WINNIPEG – Information from Automatic Vehicle Location devices installed in light-duty government vehicles is not being used to its full potential, says Auditor General Tyson Shtykalo. This finding is contained in a new report, Automatic Vehicle Location Management Systems, released today.

“Government assets should be used in a way that maximizes operational and financial efficiencies,” Shtykalo said. “Unfortunately, Automatic Vehicle Location information is not being used to its full potential. This results in missed opportunities to decrease costs and increase safety, and in the process, reduce greenhouse gas emissions through decreased fuel consumption and better driving.”

In 2018, Manitoba’s Vehicle and Equipment Management Agency (VEMA) installed Automatic Vehicle Location (AVL) devices in over 1,700 light-duty fleet vehicles used within government departments and special operating agencies. An AVL device is a piece of hardware that transmits vehicle information such as speed, location, and idling time to cloud-based computer servers. This information, in turn, can be accessed and analyzed by appropriate personnel. The desired outcomes of the program include reducing idling, speeding, and unapproved after-hours use of fleet vehicles.

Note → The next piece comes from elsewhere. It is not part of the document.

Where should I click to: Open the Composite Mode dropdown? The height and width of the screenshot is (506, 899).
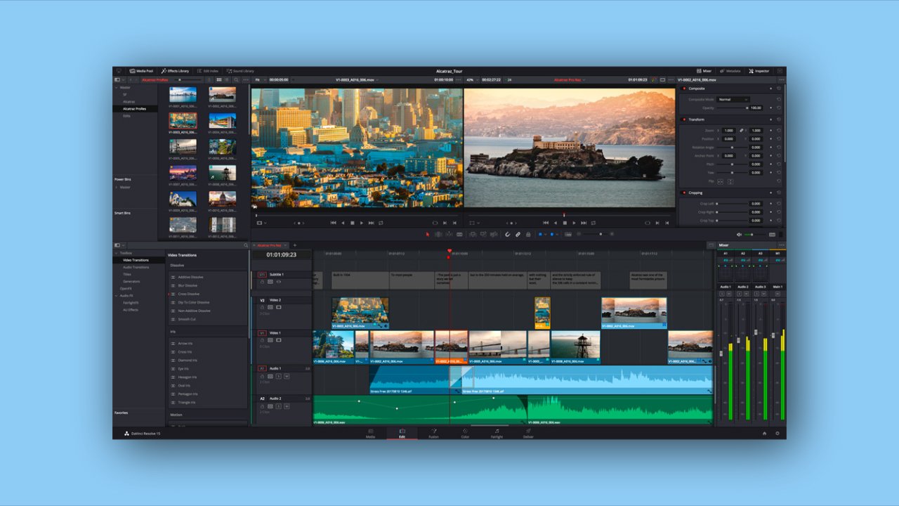(735, 99)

The report notes that while there was some monitoring of AVL data for speeding and idling, there were no clear consequences for drivers who were not compliant with the rules, and only minimal remedial actions were taken. “We found a range of approaches to monitoring, reporting, and correcting unacceptable driver behavior,” Shtykalo said. “When everyone is on different schedules and tracking different results, it’s difficult to get an overall picture of the progress made against the goals of the program and where adjustments would be helpful.”

To hold drivers accountable, expected driver behaviour should be clearly defined and communicated, the Auditor General noted. The audit, however, found expected driver behaviour is not consistently defined across government departments. “For efficient and effective monitoring, driver non-compliance must be clearly defined to identify which incidents to follow-up on. When this is absent, managers are unclear on what is allowed,” Shtykalo said.

In addition, the audit found there was no centralized oversight of the AVL program. Without that centralized oversight, a consistent and uniform approach across departments is difficult. The report also notes there was no public reporting on the program, or government–wide analysis on progress towards achieving the program’s goals. A lack of public reporting diminishes transparency and government accountability to the people of Manitoba.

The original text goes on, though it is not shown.